Work to be completed:
The expected output is every entry, repeated word for word.

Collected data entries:
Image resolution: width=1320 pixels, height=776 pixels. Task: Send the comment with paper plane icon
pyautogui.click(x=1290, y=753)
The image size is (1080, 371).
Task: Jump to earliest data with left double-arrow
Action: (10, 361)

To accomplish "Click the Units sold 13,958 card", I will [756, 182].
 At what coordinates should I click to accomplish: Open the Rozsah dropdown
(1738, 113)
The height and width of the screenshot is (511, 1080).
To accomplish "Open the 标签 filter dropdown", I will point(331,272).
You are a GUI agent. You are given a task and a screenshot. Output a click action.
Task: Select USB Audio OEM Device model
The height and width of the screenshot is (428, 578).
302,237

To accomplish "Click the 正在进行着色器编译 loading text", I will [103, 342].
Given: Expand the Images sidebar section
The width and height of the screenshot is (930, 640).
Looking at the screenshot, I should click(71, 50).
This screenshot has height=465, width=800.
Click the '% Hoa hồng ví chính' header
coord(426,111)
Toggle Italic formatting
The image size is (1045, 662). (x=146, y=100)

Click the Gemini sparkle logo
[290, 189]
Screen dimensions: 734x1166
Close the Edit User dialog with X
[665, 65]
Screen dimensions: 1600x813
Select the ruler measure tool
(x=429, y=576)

Answer space:
Image resolution: width=1320 pixels, height=776 pixels. Task: Send the comment with paper plane icon
pyautogui.click(x=1290, y=753)
The image size is (1080, 371).
Task: Jump to earliest data with left double-arrow
Action: (10, 361)

To accomplish "Click the Units sold 13,958 card", I will [756, 182].
 At what coordinates should I click to accomplish: Open the Rozsah dropdown
(1738, 113)
The height and width of the screenshot is (511, 1080).
To accomplish "Open the 标签 filter dropdown", I will point(331,272).
You are a GUI agent. You are given a task and a screenshot. Output a click action.
Task: Select USB Audio OEM Device model
The height and width of the screenshot is (428, 578).
302,237

To accomplish "Click the 正在进行着色器编译 loading text", I will [103, 342].
Given: Expand the Images sidebar section
The width and height of the screenshot is (930, 640).
Looking at the screenshot, I should click(71, 50).
This screenshot has height=465, width=800.
Click the '% Hoa hồng ví chính' header
coord(426,111)
Toggle Italic formatting
The image size is (1045, 662). (x=146, y=100)

Click the Gemini sparkle logo
[290, 189]
Screen dimensions: 734x1166
Close the Edit User dialog with X
[665, 65]
Screen dimensions: 1600x813
Select the ruler measure tool
(x=429, y=576)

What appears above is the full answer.